MADISON -- Madison Gas & Electric has been ordered to refund $6.7 million that was overcharged to customers last year.

The state Public Service Commission voted Thursday to make the utility give the money back now.

Madison Gas & Electric asked for permission to keep the over-payments, and apply them to higher costs the utility is expecting next year, but regulators said no to that.

As a result, the company says it will pay 3.7 percent more for its operations and employee pensions next year, instead of its earlier projection of 2.6 percent.

Former head-shop owner gets 17-year prison term

SUPERIOR -- A man from Superior has been sentenced to 17.5 years in a federal prison for running a former head-shop in Minnesota that sold illegal synthetic drugs.

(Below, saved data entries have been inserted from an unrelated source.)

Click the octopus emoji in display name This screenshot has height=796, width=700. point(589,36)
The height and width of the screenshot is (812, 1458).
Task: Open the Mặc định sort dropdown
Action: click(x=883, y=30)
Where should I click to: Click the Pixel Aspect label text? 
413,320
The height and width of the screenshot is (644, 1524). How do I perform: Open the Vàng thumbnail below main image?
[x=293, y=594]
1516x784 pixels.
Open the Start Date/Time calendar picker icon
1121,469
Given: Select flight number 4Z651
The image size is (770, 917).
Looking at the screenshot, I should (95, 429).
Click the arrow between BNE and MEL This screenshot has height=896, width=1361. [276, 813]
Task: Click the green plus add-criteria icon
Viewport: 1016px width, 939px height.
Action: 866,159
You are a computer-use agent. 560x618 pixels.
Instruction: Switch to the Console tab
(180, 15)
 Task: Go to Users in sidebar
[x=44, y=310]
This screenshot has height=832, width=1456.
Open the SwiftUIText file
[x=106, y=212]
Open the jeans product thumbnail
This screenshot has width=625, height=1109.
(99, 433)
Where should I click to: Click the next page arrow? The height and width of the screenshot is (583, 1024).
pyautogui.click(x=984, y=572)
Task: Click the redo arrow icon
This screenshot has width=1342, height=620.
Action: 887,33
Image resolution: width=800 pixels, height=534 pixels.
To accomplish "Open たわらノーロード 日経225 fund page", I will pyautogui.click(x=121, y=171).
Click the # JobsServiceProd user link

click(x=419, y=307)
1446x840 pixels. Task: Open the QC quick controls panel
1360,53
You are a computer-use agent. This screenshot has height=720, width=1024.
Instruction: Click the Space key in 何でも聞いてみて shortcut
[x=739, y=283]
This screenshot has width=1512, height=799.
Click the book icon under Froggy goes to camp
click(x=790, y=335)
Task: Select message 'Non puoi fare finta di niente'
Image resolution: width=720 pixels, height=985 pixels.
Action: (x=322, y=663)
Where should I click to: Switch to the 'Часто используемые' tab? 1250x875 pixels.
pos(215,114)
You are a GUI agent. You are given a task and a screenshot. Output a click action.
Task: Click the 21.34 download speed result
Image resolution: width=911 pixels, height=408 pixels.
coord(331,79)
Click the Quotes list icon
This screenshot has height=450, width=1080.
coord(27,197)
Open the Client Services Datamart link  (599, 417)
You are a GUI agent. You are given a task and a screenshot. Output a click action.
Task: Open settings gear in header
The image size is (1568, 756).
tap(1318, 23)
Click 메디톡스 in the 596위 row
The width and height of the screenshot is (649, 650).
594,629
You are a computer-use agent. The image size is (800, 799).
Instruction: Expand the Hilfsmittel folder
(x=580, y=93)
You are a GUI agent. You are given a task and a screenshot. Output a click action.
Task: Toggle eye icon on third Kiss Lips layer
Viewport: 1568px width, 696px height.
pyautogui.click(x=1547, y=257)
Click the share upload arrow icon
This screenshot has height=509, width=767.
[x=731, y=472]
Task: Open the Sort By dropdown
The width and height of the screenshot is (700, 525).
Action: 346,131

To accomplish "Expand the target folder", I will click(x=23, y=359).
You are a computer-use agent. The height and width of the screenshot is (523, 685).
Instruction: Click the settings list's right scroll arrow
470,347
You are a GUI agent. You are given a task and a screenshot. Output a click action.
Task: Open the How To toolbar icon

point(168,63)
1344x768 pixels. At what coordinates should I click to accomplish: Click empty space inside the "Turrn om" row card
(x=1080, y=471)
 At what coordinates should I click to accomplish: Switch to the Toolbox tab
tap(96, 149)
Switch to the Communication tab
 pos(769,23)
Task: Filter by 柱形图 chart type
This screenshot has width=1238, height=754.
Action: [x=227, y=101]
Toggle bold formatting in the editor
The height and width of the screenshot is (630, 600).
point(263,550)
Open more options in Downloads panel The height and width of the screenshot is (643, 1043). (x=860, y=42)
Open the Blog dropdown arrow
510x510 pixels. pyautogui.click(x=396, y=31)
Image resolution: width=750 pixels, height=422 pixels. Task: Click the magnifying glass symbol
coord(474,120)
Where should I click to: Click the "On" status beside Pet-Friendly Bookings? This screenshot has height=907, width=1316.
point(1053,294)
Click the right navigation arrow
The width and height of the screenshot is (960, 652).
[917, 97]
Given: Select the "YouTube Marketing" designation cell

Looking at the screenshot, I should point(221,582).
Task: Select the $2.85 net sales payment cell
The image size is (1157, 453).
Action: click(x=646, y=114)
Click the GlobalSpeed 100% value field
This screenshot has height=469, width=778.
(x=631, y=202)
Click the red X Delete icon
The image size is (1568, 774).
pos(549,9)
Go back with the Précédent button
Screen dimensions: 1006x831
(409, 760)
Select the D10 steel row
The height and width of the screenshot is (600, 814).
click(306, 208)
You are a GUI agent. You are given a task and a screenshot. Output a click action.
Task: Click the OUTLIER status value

James Carlson, 57, was convicted last October on 51 charges of selling millions of dollars worth of bath salts, spice, and other synthetic drugs. He ran The Last Place on Earth in downtown Duluth before authorities shut it down.

Duluth Police said synthetic drug cases are down 55 percent since the store closed. Carlson never denied selling the drugs, but he disputed that they're illegal.

His lawyer said an appeal would be filed by Monday.

In a 20-minute statement Thursday, Carlson told Federal Judge James Doty in Minneapolis that he was unfairly singled out for prosecution. He said he knew of dozens of stores in Minnesota alone, and countless others on the Internet, which sell synthetics without government interference.

Carlson said Minnesota U.S. Senator Amy Klobuchar was among those complaining that it was difficult to regulate those products.

Assistant U.S. Attorney Surya Saxena said the prison sentence should send a clear message that synthetic drugs are illegal and their sellers will face "serious criminal consequences."

The judge also sentenced Carlson's former girlfriend, Lava Haugen, to five years in prison for role in running the head shop.

Potawatomi casino profits fall slightly

MILWAUKEE -- Wisconsin's only big-city casino saw its gambling revenues drop by almost three percent in the past year. According to figures from the Journal Sentinel, the Potawatomi Casino in Milwaukee won just over $350 million from players during the year ending June 30.

It was the fourth straight year that the casino's gaming revenues were either decreased or flat. Experts say it's no surprise, since a gaming market that was once considered a popular novelty has matured.

The newspaper makes an estimate based on payments made to the city and county of Milwaukee -- both of which get 1.5 percent of the casino's net winnings after it makes it its annual payment to the state.

The Potawatomi contends that its gaming revenues will drop even further if Gov. Scott Walker approves a proposed Hard Rock Casino and hotel for nearby Kenosha, which the Menominee tribe wants to build. Supporters of the Kenosha project say it would tap into new markets not served by any of Wisconsin's casinos. The governor has until February to announce his decision, after the federal government gave its blessing to the project a few months ago.

Meanwhile, the Potawatomi is opening a large hotel this month at its Milwaukee gaming house.